As the economy began its slow recovery, the popularity of renting increased to its highest level since 1998, while construction of new apartments continued at their slowest pace in 50 years. Apartment REITs looked to take advantage of the opportunity to raise rents among those most able and willing to pay—the renter by choice.
Most REITs began to focus on coastal markets, where incomes were higher and perceived barriers to entry greater. Meanwhile, Aimco undertook a transformation that touched nearly every aspect of its business, including its logo, Website, portfolio size and customer makeup.
“The incomes of our customers had been more or less flat for a dozen years and the higher income customers we began to target were better able to pay high and rising rent,” said Aimco chairman and CEO Terry Considine, who has been involved with the apartment industry since his college days at Harvard during the late 60s and early 70s.
John Bezzant, who joined the REIT in 2006 and serves as executive vice president and chief investment officer, refers to Aimco’s multiyear effort as a distillation process to simplify the portfolio, moving out of assets where the prospects were not as promising, including its “affordable” assets—those with some form of government assistance to residents—into higher quality assets in submarkets with more promising fundamentals. But, because better quality assets cost more, the size of Aimco’s portfolio shrank while its gross asset value grew.

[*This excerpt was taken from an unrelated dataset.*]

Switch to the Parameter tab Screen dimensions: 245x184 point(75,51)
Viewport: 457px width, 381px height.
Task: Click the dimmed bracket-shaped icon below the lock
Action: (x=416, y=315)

Aimco classifies its affordable portfolio in separate buckets. Its “affordable owned” portfolio consists of properties with Section 8 housing contracts and in which Aimco has a direct ownership interest. The second is made up of properties Aimco took through low-income housing tax credit (LIHTC) redevelopment and then syndicated the tax credits themselves, a business Aimco entered in the mid-2000s and continued through 2009, when it began to implement an exit strategy.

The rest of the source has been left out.